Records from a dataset

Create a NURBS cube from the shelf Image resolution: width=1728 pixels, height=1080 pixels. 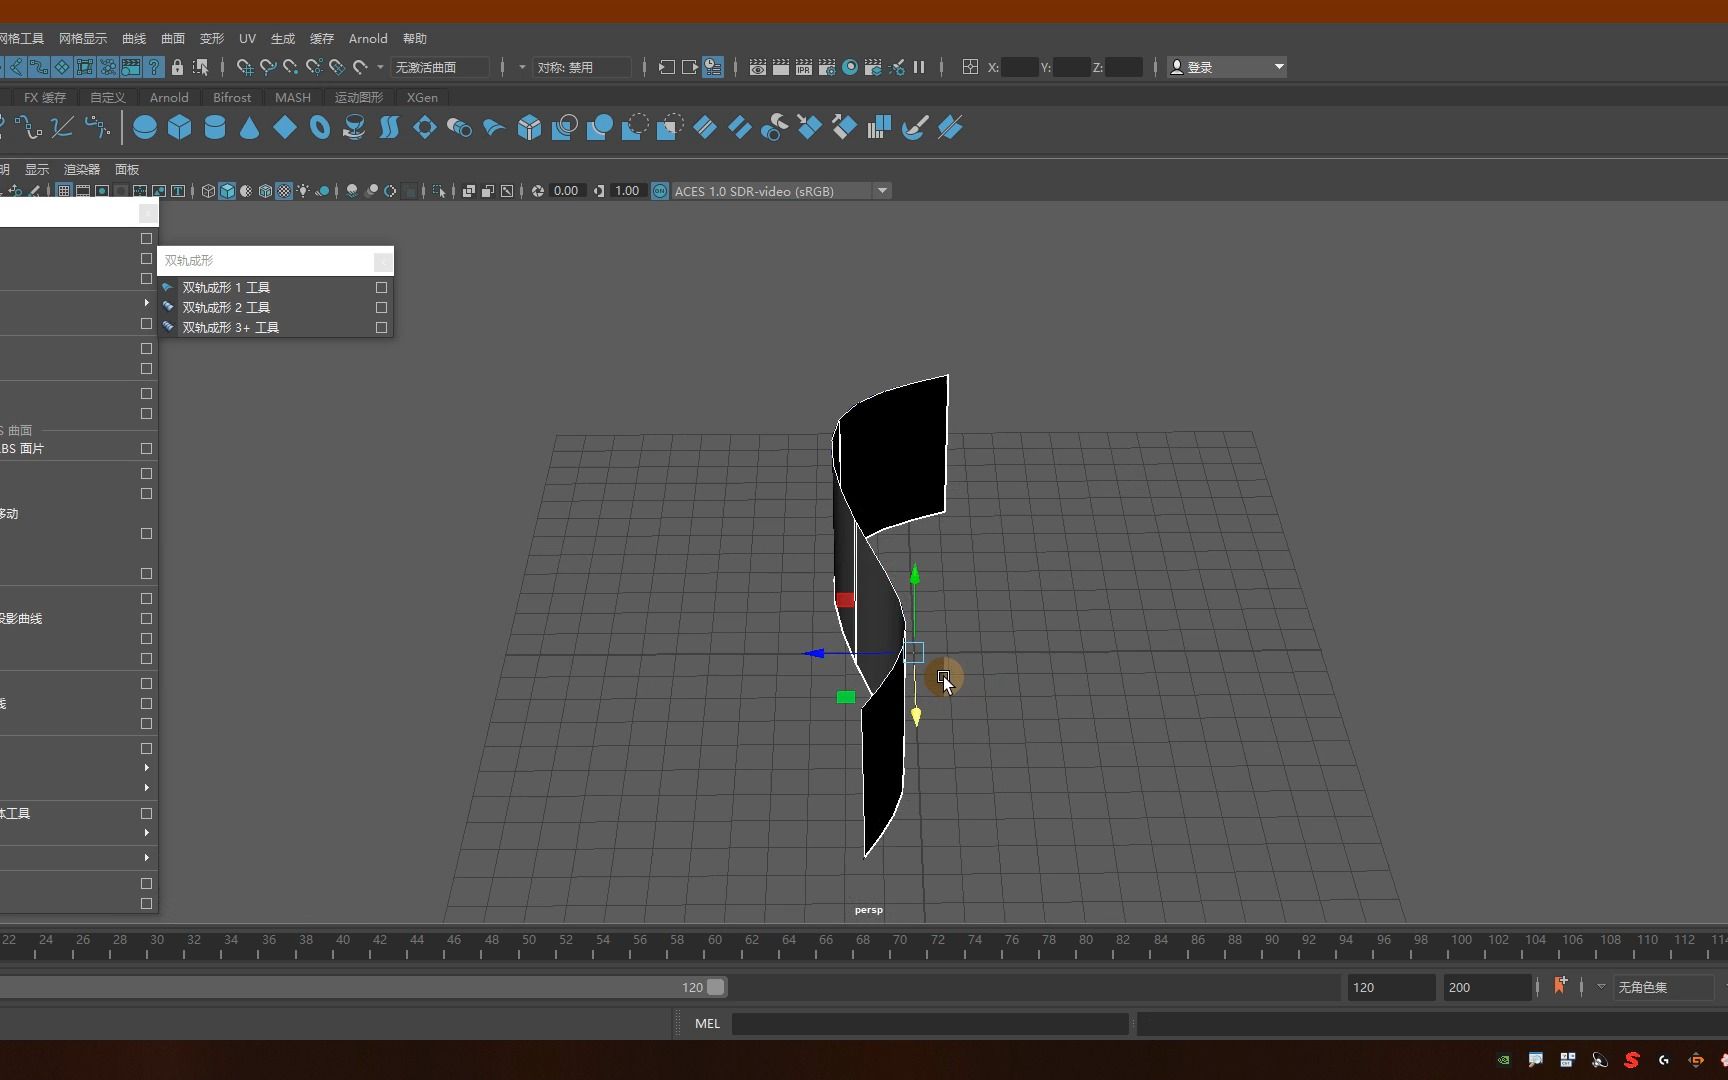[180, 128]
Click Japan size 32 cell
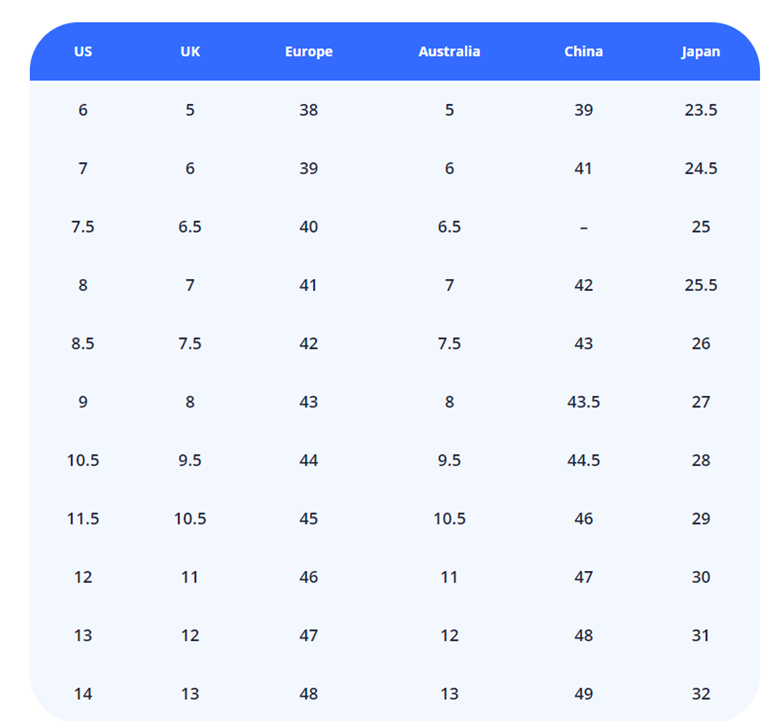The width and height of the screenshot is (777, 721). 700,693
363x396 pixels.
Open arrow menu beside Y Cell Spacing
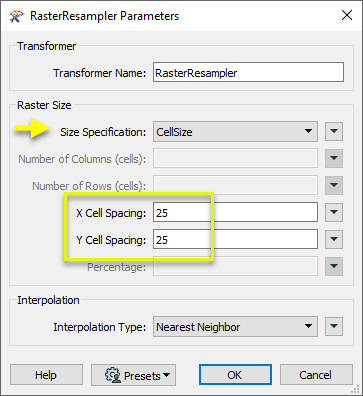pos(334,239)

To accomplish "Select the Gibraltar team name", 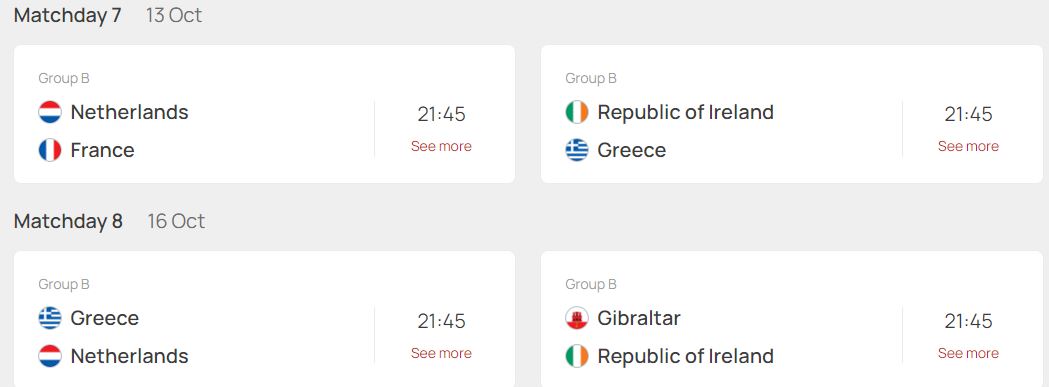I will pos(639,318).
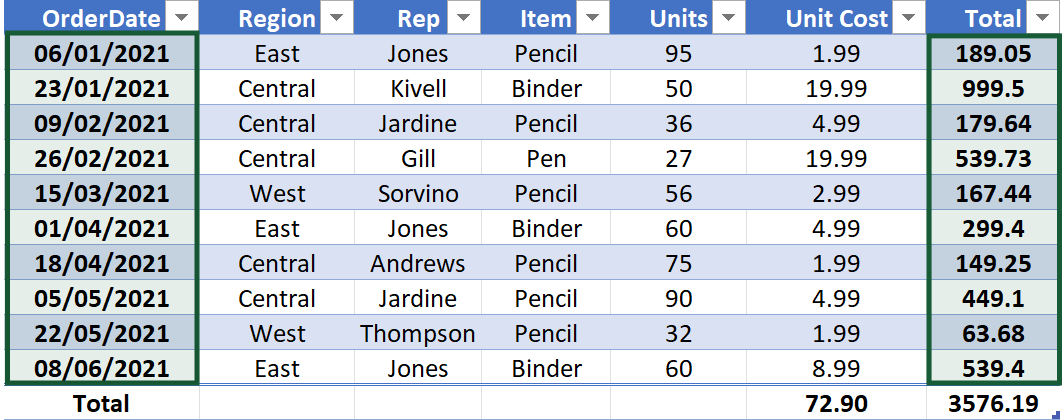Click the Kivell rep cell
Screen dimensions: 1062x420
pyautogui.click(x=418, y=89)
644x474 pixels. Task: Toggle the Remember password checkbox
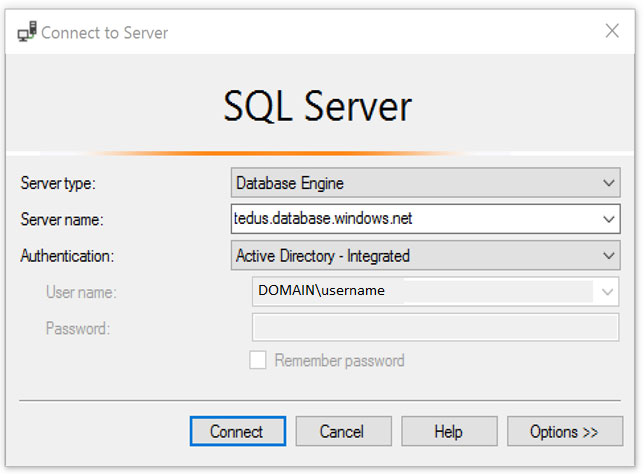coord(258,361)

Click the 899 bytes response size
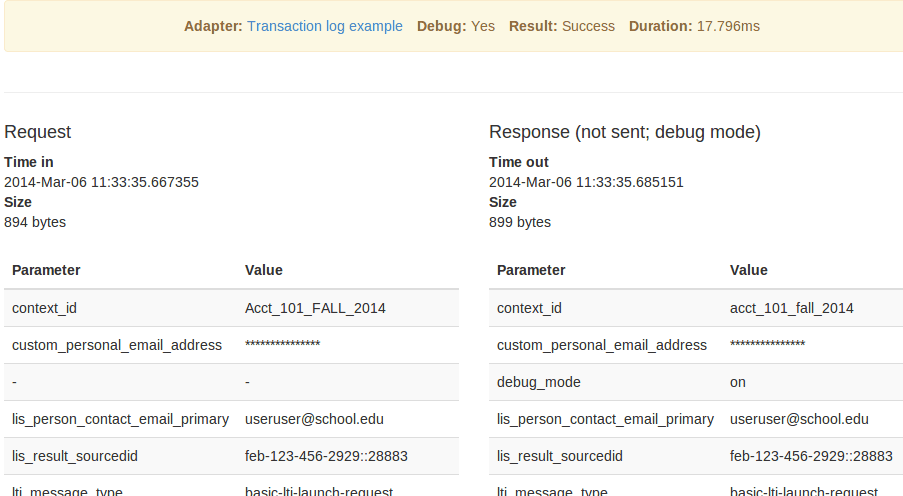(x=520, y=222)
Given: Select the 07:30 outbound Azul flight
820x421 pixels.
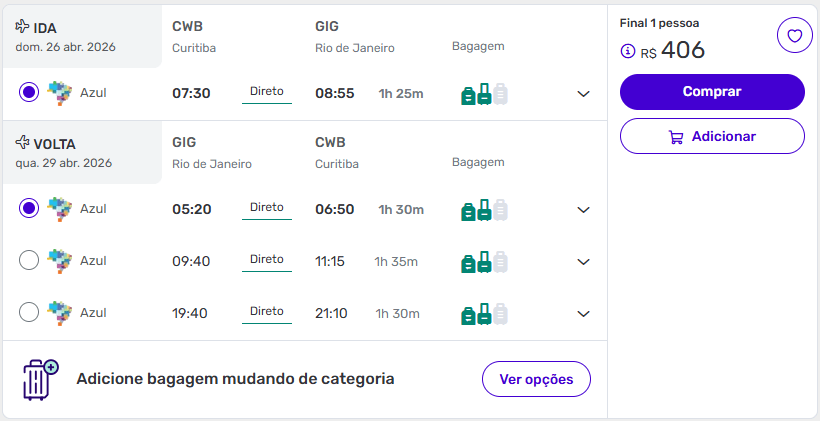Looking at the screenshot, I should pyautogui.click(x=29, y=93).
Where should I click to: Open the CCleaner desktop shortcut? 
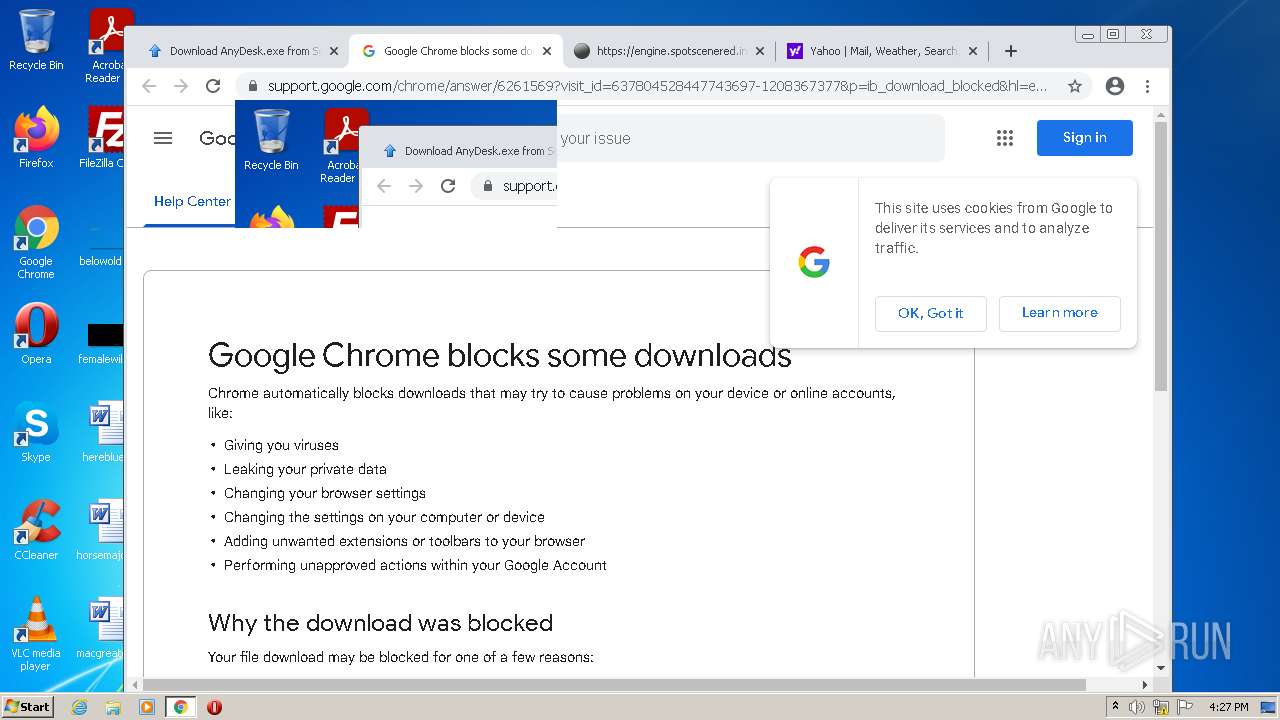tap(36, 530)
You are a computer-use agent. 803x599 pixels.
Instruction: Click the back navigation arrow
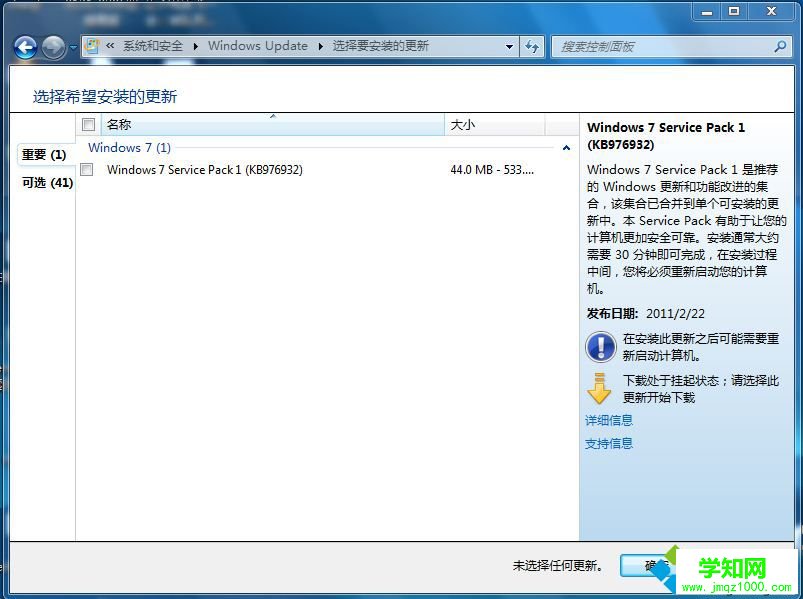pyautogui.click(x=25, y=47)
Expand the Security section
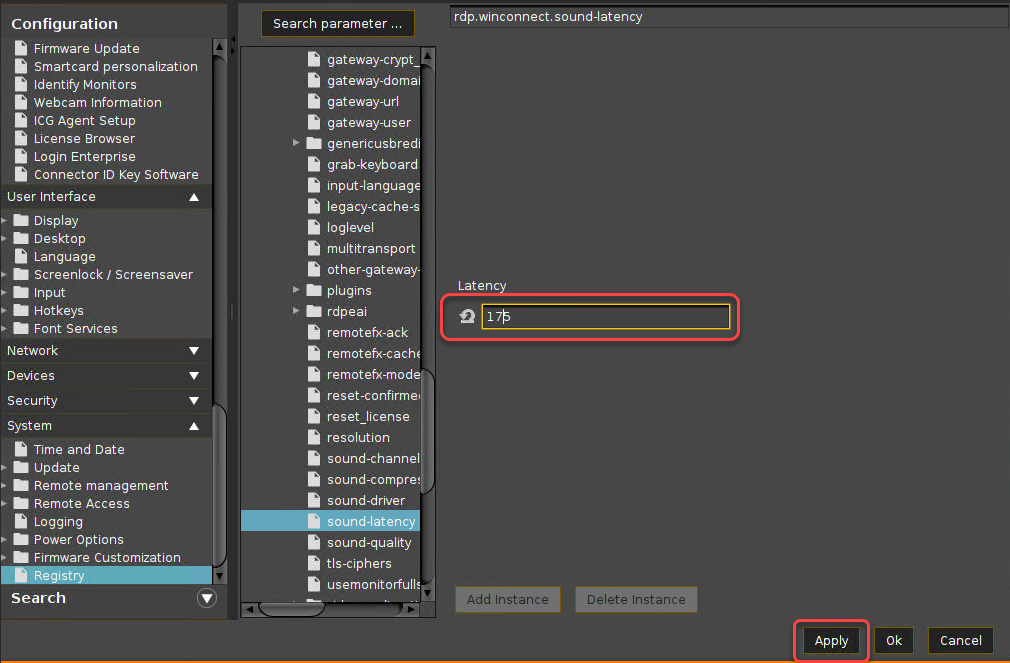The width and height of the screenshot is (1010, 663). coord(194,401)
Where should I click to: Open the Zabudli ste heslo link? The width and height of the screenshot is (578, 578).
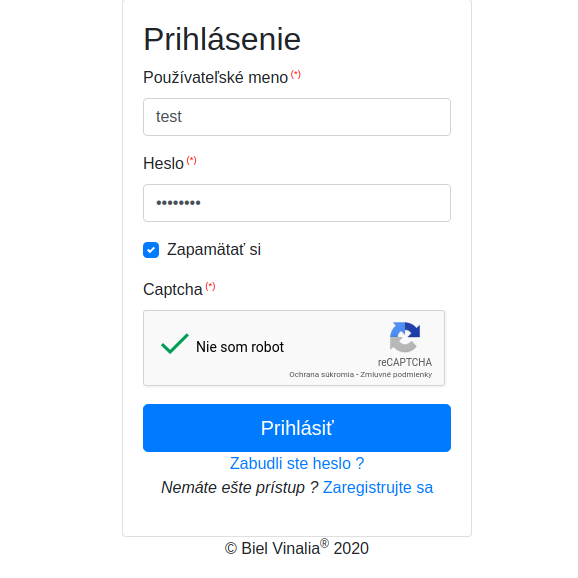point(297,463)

- Work instruction
Only the lines from the one with "Where should I click to: Open the Zabudli" through the last line of the records above are wanted, copied exactly and with pictures omitted.

- Completed exercise
Where should I click to: Open the Zabudli ste heslo link? The width and height of the screenshot is (578, 578).
point(297,463)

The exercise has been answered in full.